Custos da eletricidade e gás
De acordo com a Entidade Reguladora dos Serviços Energéticos, a ERSE, o custo da eletricidade vai aumentar em 3,7% no mercado regulado. Por exemplo, com uma potência de 3,45 kVa, e com um consumo médio de 1.900 kWh por ano, o custo suplementar seria de 1,05 euros mais na conta da luz.
Em relação ao mercado liberalizado, a EDP Comercial já disse que os custos da energia irão baixar em 21% face às condições do mercado. Mas não antecipou quais serão as novas tarifas, pelo que é difícil dizer se o mercado liberalizado passará a ser mais vantajoso que o regulado.
No que respeita ao gás natural, não estão previstos aumentos de preços para este ano.
Rendas mais caras
O novo coeficiente de atualização de rendas permite aos senhorios aumentarem o valor cobrado em 6,94%. Esta é a atualização mais elevada de 1994, pelo que surtirá num agravamento e num peso significativo para os arrendatários, principalmente entre quem já paga valores elevados por viver em regiões como a cidade de Lisboa.

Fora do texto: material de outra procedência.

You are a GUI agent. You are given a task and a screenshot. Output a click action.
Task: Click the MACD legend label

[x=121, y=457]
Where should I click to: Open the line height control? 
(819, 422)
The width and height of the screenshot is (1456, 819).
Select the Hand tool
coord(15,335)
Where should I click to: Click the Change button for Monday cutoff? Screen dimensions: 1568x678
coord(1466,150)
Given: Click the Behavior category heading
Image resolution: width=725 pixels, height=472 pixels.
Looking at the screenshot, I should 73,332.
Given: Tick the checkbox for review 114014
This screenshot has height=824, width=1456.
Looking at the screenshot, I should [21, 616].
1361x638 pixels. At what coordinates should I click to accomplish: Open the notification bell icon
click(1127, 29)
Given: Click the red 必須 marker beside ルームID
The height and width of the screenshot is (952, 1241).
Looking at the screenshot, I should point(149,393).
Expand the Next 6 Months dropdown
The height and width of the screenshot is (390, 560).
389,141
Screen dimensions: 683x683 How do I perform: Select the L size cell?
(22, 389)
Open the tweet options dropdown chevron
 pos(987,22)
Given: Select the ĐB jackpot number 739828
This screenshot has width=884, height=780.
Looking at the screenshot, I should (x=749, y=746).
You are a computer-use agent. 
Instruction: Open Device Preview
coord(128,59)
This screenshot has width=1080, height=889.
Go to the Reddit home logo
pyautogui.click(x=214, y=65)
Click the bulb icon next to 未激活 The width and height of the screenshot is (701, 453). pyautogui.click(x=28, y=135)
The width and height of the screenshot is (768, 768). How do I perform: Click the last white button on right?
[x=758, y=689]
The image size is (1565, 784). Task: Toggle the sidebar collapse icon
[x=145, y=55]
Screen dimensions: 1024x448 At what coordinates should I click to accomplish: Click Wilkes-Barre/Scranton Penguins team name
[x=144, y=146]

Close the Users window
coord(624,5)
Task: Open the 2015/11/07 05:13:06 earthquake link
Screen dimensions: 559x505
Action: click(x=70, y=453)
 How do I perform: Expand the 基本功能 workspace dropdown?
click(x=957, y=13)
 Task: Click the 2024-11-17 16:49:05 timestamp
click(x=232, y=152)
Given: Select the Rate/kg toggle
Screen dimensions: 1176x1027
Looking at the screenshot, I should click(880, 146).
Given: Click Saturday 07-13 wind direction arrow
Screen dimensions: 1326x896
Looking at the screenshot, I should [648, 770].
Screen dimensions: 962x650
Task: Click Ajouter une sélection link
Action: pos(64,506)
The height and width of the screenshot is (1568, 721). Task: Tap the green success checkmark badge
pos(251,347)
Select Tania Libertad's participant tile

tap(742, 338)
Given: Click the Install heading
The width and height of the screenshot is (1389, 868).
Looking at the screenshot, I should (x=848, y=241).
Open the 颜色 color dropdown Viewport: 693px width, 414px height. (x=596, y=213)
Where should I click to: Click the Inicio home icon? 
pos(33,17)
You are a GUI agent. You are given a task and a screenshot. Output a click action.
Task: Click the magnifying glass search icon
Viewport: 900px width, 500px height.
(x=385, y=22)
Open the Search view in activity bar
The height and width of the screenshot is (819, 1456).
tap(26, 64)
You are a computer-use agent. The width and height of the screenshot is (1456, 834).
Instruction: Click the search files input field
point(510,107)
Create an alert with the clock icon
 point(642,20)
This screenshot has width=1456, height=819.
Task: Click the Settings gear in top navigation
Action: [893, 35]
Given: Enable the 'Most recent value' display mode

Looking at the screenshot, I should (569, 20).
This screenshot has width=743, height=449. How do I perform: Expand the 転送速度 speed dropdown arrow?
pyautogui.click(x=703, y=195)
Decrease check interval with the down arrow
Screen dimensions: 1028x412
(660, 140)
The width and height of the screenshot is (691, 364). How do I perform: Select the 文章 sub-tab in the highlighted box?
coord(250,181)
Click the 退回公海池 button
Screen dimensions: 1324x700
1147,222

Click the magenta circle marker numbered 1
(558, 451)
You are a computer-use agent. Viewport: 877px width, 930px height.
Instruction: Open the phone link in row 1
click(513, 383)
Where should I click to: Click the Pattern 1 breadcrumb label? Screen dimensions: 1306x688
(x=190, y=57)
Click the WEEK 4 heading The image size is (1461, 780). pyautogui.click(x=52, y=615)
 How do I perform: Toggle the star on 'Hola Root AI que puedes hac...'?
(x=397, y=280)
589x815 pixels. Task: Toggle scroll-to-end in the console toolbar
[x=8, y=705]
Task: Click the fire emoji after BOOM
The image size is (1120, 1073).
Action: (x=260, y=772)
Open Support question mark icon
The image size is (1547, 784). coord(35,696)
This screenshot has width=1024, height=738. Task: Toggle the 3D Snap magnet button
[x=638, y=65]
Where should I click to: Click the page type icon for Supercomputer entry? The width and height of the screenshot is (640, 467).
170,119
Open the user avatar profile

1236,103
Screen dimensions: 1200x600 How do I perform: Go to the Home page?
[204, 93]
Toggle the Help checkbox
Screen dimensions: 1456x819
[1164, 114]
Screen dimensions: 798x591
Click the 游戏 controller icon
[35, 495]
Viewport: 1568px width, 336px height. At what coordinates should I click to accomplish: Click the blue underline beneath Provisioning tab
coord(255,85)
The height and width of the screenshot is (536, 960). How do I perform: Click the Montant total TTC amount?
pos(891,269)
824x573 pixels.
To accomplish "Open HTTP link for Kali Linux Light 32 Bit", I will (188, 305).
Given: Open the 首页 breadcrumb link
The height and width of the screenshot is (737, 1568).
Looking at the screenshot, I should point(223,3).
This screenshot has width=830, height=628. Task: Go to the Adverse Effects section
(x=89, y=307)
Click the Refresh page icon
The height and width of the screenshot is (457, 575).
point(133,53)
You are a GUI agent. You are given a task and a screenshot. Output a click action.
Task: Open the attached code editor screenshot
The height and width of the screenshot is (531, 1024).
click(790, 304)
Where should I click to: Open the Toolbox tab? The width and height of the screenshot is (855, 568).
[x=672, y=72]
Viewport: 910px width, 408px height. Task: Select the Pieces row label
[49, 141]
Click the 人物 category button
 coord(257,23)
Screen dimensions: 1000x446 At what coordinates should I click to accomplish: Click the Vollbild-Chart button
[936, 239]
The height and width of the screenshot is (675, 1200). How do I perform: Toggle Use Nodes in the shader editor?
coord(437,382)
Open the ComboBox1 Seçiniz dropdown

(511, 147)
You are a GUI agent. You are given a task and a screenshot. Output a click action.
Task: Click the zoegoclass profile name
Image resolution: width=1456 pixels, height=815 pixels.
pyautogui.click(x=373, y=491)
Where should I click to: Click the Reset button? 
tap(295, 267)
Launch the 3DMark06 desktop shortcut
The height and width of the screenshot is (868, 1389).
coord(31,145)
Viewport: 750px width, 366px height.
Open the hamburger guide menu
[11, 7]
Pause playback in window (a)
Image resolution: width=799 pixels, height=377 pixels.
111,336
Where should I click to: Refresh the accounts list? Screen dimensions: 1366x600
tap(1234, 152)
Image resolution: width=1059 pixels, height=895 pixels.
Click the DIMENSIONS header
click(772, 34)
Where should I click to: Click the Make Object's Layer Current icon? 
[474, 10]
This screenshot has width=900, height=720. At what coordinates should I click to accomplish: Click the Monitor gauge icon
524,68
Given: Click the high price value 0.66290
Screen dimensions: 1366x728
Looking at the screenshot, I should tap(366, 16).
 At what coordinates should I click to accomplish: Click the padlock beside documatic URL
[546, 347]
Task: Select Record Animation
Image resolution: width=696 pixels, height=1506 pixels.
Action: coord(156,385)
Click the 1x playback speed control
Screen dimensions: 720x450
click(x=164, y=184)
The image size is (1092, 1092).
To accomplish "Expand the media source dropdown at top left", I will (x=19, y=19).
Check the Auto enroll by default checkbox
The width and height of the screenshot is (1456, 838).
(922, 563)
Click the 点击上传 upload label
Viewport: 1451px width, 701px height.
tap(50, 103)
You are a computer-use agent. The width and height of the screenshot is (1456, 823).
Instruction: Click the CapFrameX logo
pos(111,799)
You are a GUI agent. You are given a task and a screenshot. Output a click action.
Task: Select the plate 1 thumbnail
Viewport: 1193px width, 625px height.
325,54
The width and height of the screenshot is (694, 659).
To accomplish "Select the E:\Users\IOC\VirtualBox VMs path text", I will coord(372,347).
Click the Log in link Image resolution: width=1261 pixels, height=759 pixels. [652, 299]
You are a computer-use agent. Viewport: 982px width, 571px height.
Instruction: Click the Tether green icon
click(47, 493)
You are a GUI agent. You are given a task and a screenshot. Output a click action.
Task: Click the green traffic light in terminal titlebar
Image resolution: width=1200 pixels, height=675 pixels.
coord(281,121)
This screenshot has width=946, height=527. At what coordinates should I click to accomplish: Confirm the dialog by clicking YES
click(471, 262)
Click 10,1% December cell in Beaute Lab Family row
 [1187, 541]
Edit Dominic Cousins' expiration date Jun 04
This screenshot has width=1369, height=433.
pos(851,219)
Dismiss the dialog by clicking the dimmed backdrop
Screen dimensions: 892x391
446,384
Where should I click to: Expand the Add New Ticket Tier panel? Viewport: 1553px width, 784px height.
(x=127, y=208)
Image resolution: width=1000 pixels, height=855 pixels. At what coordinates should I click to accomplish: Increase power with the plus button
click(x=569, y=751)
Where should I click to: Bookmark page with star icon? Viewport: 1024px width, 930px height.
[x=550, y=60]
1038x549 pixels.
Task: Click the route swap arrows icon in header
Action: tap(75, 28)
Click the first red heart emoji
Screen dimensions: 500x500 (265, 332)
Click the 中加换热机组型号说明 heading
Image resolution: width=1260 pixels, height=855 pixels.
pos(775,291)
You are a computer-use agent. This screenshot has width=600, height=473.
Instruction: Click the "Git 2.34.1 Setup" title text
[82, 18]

A subida no valor das redes poderá ser atenuada com o anúncio simultâneo de apoios ao pagamento de rendas e com as novas regras para contratos novos de arrendamento. Os novos contratos ficam impedidos de subir as rendas em mais de 2%. Também foi reforçada a medida Porta 65 Jovem, que financia rendas a preços acessíveis.
Preço dos alimentos
Como referimos, vai acabar a medida do IVA zero, que implementada em 2024 para fazer frente ao aumento generalizado dos custos energéticos. Isso irá trazer uma subida generalizada no preço dos alimentos. Outros fatores como o encarecimento das matérias-primas ou os problemas em recrutar mão de obra também poderão ter efeitos nos preços de vendas de alguns produtos, como o azeite ou o pão.